EXERCISE BRIEF ->
Please extend the forum thread below about pushing past the MSI Afterburner overclocking limits, picking up right after its final line.

[START PASSAGE GIVEN]

# How to go over msi afterburner limits



## WatEagle (Apr 22, 2020)

Hi guys I’m here today with a question: is it possible to go over afterburner limits?

let me give you a little bit of context 
I have a gigabyte gtx 1660 ti oc with hynix memory and I was able to get +1500mhz on memory clock, the max that afterburner let me adjust.

So far the card is really stable

I could also get +80 on the core (originally +150, stable but Occt scan for errors gave me a big amount of them so I stepped back to where I didn’t get any of them) and the voltage is set to stock, +0%.
I read in a post from 2011 that you could go over the max by editing the config file setting the unoficial thing to 1 and pasting a line “I have read and I‘m aware of ....’ . I tried back in 2019 and it did nothin.

i don’t want to go extreme but It would be fun to play around a little more, If it is possible at all


----------



## Regeneration (Apr 22, 2020)

Install the latest beta or try the vendor OC utility.


----------



## WatEagle (Apr 22, 2020)

Regeneration said:


> Install the latest beta or try the vendor OC utility.


I tried the auto oc and I got worst results


----------



## Regeneration (Apr 22, 2020)

I was talking about the memory limit. Always best to overclock manually.

Use Final Fantasy XV Benchmark to stress test the video memory.


----------



## Mister300 (Apr 22, 2020)

Custom BIOS should do the trick.


----------



## WatEagle (Apr 22, 2020)

Mister300 said:


> Custom BIOS should do the trick.


I also thought this but I don’t really want to do it cause my card has still warranty
i prefer something easy that won’t hurt the card much like a possible brick


----------



## EarthDog (Apr 22, 2020)

Then you're stuck AFAIK. it's a bios flash with a higher limit or hard mods...


----------



## WatEagle (Apr 22, 2020)

EarthDog said:


> Then you're stuck AFAIK. it's a bios flash with a higher limit or hard mods...


Dang thats not great... also because my card is not so cool in winter and in summer is about 80C


----------



## EarthDog (Apr 22, 2020)

80C is appropriate for that card.

But you're confusing... you asked intially about raising the limits.... but out of the other side of your mouth you complain about temperatures? You're aware raising limits and voltage will increase temps, right?

That said, you dont need to mod anything to lower the power limits and voltage to get lower temps (or change the fan curve).


----------



## WatEagle (Apr 22, 2020)

Oh it’s just me that doesn’t feel comfortable with that temp?


----------



## EarthDog (Apr 22, 2020)

WatEagle said:


> Oh it’s just me that doesn’t feel comfortable with that temp?


Yes.

And see edits to that post.


----------



## P4-630 (Apr 22, 2020)

[END PASSAGE GIVEN]
[START DATASET]

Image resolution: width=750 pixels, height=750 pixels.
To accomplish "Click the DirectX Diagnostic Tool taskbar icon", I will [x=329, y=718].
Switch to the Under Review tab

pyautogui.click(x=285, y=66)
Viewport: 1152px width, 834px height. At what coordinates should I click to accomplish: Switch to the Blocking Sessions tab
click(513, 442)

[END DATASET]
[START DATASET]

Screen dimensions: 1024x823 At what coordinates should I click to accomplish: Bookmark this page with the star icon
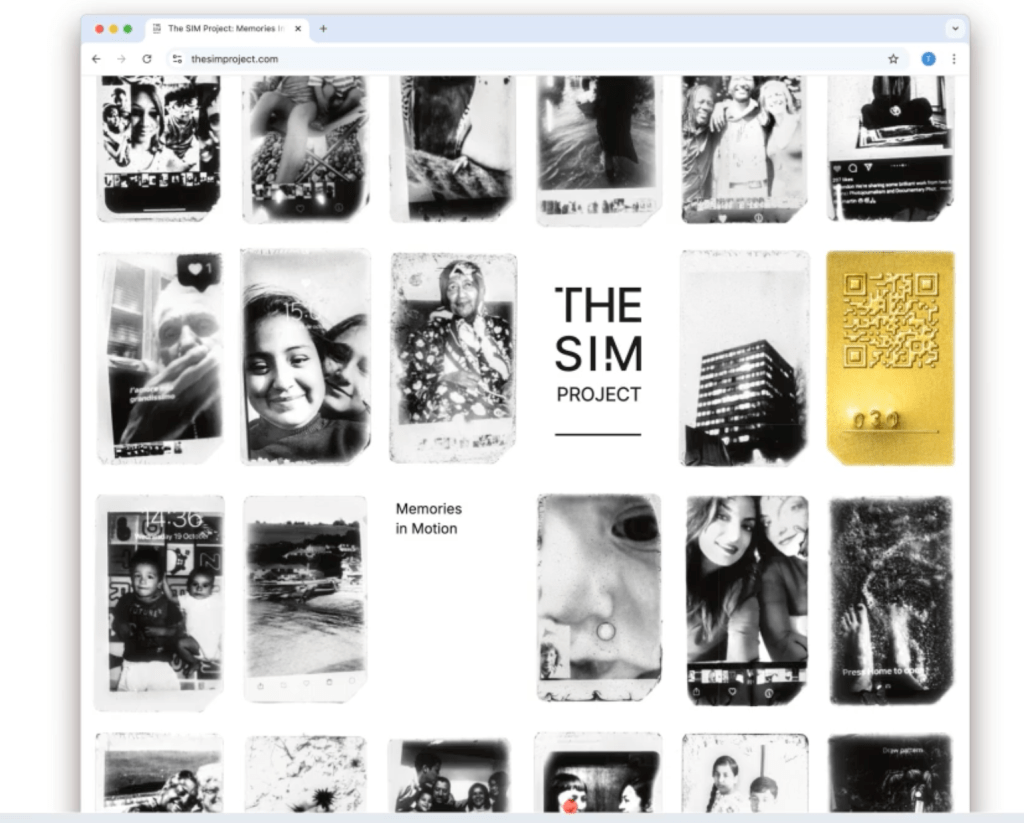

[END DATASET]
[START DATASET]

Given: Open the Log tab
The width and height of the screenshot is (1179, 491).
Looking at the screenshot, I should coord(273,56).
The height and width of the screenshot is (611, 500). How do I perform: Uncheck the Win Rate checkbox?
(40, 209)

[END DATASET]

RESULT OF THIS TASK ->
Lower GPU temp is better , it will maintain a higher boost clock.


----------



## WatEagle (Apr 22, 2020)

Nono I understand well that an Oc of any kind will raise temps but At least in my case memory oc doesn’t rise them significantly. My worry is that if I flash another bios in any case I will have worse temps even If I set voltage and power limit as the ones I have now



P4-630 said:


> Lower GPU temp is better , it will maintain a higher boost clock.


Exactly... I could get 80mhz or boost with current temps, thats why I want to avoid things that will increase them


----------



## EarthDog (Apr 22, 2020)

WatEagle said:


> Nono I understand well that an Oc of any kind will raise temps but At least in my case memory oc doesn’t rise them significantly. My worry is that if I flash another bios in any case I will have worse temps even If I set voltage and power limit as the ones I have now
> 
> 
> Exactly... I could get 80mhz or boost with current temps, thats why I want to avoid things that will increase them


if the bios edits the voltage table higher, of course it would. More voltage = higher temps.


While it is true lower temps = higher boost bins, you arent going to get 80MHz out of a few C. Now... going water amd dropping 20C...maybe.


----------



## WatEagle (Apr 22, 2020)

EarthDog said:


> if the bios edits the voltage table higher, of course it would. More voltage = higher temps.
> 
> 
> While it is true lower temps = higher boost bins, you arent going to get 80MHz out of a few C. Now... going water amd dropping 20C...maybe.


Yeah but it’s not really worth. I’m fine with the performance I get, I would have liked to play a little bit more but I don’t wanna risk.  
after all the max I can get is 2060 performance, which I’m close in some games.


----------



## R-T-B (Apr 23, 2020)

Mister300 said:


> Custom BIOS should do the trick.



Since when can we bios flash pascal or Turing?  That's been dead since around Maxwell AFAIK.


----------



## Vayra86 (Apr 26, 2020)

WatEagle said:


> Yeah but it’s not really worth. I’m fine with the performance I get, I would have liked to play a little bit more but I don’t wanna risk.
> after all the max I can get is 2060 performance, which I’m close in some games.



A strong OC on air involves temperature and temp ONLY, from my experience. I get higher clocks and better perf from my 1080 at 90% power target than I do at 110%...just because across the whole voltage curve you have lower temps so at every load you lose less boost bins. Its not just the top end of clocks, but the curve that is easier to handle.

If you can stick below 80C at prolonged use at full utilization, thats where it caps out temp wise, and it is built to do so. Its how Boost tries to max performance.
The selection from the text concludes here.